Cut to the chase, a friend, a hardened campus political aspirant, was buying drinks that evening. (I don’t warm up to free booze by the way. I’m told the people I’m named after have and had an alcohol problem).
4.00 pm. The keg hole was empty. Save for two twenty-five looking ladies whose battle with and triumph over intoxication (I’ve never seen any of them drunk) should be broadcasted live. Oh, they were seeping Kenya Cane. Does Kenya Cane have a slogan? Say, something like, kinywaji moto cha wenye damu moto? I don’t know.
The Rastaman DJ was polite that evening. He kept ‘putting’ rhumba hits after rhumba hits meaning we kept knocking down mugs after mugs of Senator Keg.
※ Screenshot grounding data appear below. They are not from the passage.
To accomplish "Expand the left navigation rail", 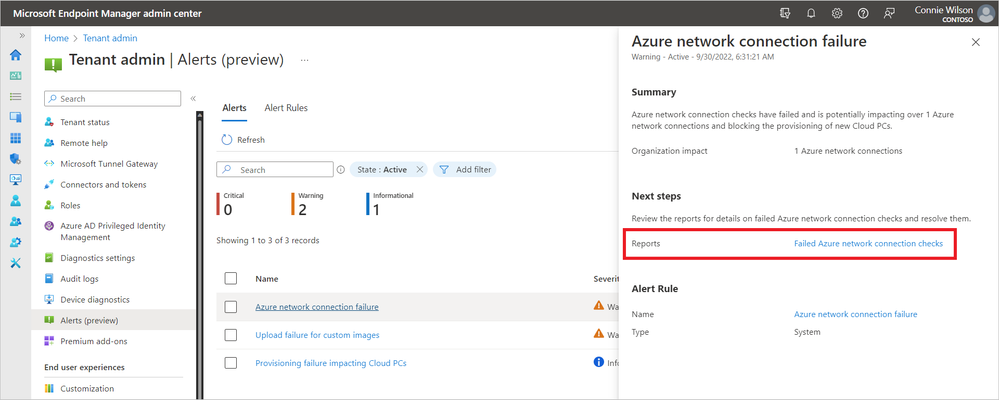I will pyautogui.click(x=22, y=35).
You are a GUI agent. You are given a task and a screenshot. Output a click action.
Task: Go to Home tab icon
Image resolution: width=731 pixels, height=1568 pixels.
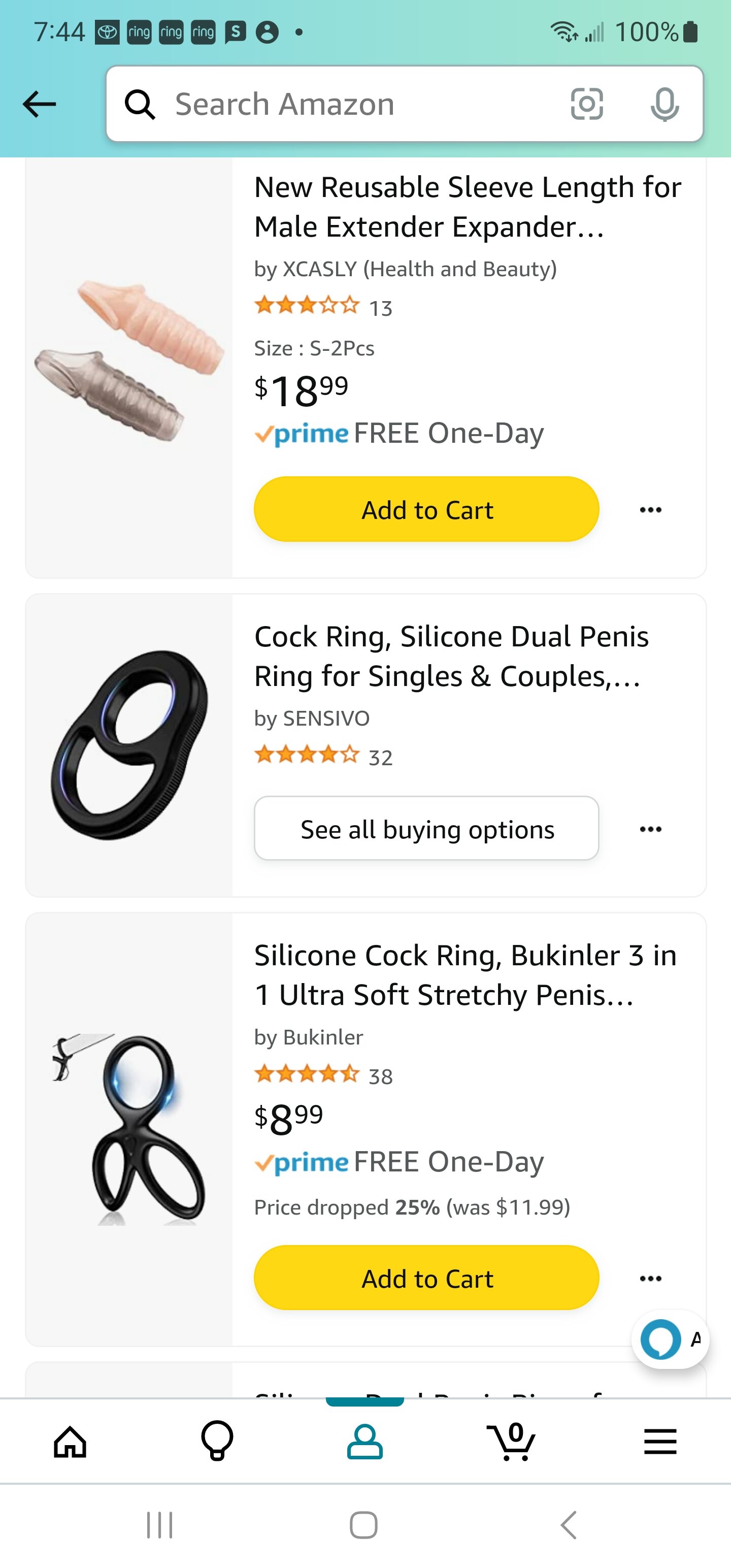pyautogui.click(x=70, y=1442)

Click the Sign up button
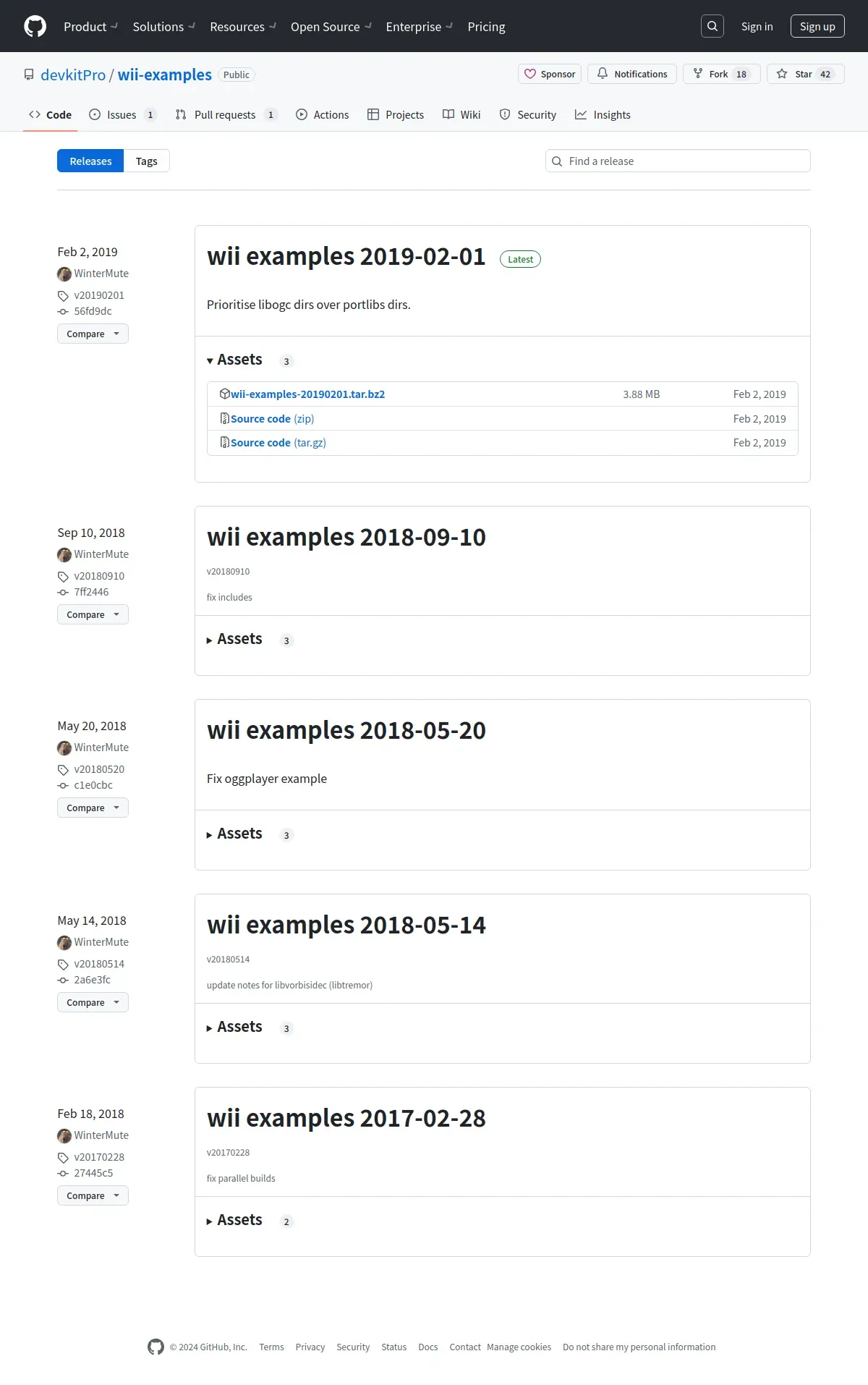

And the stiffness of being a man, dissolved by alcohol, translated into a loose tongue. Then the DJ changed the track from Azoni by Franco to Fatimata by Sam Mangwana. The senator alcohol cruising in me became an MCA. I let out a tear.
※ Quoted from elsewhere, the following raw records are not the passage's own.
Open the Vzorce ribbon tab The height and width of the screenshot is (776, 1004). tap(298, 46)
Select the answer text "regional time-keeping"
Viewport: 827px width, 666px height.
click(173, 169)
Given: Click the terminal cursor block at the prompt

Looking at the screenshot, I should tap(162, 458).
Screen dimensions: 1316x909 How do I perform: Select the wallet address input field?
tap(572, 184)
Hehe! Hold up! I didn’t cry. I mentioned in passing, an occurrence, a text from a Moi University lady friend — who by the way — writes as beautifully as she smiles.
It read; I have no time for you and your daddy issues. What I did is a story that drowned in…
Then seven descended and darkness crawled into the pub like a street urchin angling for a carelessly placed handbag. The music got louder. The keg mugs too much, and my friend, let out a drove of tears.
His wounded words were; ‘imagine my mother cheats on my father! After everything he did for her… na babangu anashika panga anakimbizana na mama, and I’m a kid Osanya, mimi ni mtoto najaribu kuseparate wazazi wangu… ah! It’s painful bana! I’ve been a victim of domestic violence Osanya. ’
There are men who might never heal because they saw dad beat up mom or vice versa. There are good men in campus who are depressed, who put on ties of pretence, coats of sorrow and shirts of anger.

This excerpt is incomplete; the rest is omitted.